Geçmişe genel olarak bakınca, bu alanda kendimi oldukça şanslı sayıyorum. 12 Mart’tan iki hafta önce Türkiye dışına çıkmıştım. Dönmedim. Böylece bu darbe süresini atlattım. Ama 1971-1974 yıllarında Yunanistan’da albaylar cuntasından kaçınamadım. Tabii bu cuntanın yıkılışını ve demokasinin yeniden kuruluşunu da yaşadım. Bu da baskının akabinde yaşanan hoş bir deneyim oluyor. Demokrasiyi kesintisiz yaşamış olan insanlar bunun hoş tadını bilemez! 12 Eylül’ü de yaşamadım, çünkü yine yurt dışındaydım.
Bu siyasi dalgalanmalar şaşırtıcı değil. Bu coğrafyada sık görülmüştür. Demokrasi insanlık tarihinde gündeme geldiği ilk anından beri, baskıcı rejim kavramı da bir antitez olarak gelişmiştir.
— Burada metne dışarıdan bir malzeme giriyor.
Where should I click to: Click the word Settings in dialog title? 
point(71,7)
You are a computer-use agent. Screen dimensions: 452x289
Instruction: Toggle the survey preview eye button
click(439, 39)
Önce Genç Osmalılar, sonra Jön Türkler, daha sonra Marksist solcular, Kürtler demokrasi-dışı rejimlerden ve baskılardan kurtulmak için hep yurt dışına kaçmışlardır. Sıra İslamcılara geliyor herhalde. Kimileri siyasi sığınmacı olarak, kimileri normal göçmen olarak, kimileri vatandaşlıktan atıldıkları için yurt dışına yaşamışlardır. Bu gelişmeler ‘demokrasi-dışı rejimlerin’ sonuçlarındandır.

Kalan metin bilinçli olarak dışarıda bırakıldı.